# EXTRACTED INFORMATION
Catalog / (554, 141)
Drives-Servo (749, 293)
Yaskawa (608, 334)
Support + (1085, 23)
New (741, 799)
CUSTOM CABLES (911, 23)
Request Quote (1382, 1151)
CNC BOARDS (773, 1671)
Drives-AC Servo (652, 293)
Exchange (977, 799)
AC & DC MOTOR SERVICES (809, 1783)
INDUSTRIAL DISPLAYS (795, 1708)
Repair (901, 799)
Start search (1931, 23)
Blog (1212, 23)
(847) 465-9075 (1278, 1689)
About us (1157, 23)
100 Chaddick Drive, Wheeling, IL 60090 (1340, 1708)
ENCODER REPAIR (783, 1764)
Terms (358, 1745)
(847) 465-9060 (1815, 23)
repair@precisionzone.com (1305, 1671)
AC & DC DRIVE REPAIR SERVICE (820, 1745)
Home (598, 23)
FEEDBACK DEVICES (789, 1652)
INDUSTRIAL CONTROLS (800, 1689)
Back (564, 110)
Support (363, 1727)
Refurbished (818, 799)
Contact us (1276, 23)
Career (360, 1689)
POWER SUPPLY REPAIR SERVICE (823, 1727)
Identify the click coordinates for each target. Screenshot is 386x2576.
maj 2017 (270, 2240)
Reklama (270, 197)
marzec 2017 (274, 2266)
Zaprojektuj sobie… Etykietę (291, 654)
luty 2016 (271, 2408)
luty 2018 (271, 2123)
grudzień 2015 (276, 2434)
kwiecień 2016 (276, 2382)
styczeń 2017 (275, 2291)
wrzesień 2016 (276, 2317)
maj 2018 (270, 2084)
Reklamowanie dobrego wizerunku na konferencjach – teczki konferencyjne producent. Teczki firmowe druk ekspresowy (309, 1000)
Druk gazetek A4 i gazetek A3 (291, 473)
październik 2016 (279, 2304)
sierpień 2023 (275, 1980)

# WHAT YOU NEED TO DO
Every line above in which the word "INDUSTRIAL" occurs is to be copied.

# ANSWER SPACE
INDUSTRIAL DISPLAYS (795, 1708)
INDUSTRIAL CONTROLS (800, 1689)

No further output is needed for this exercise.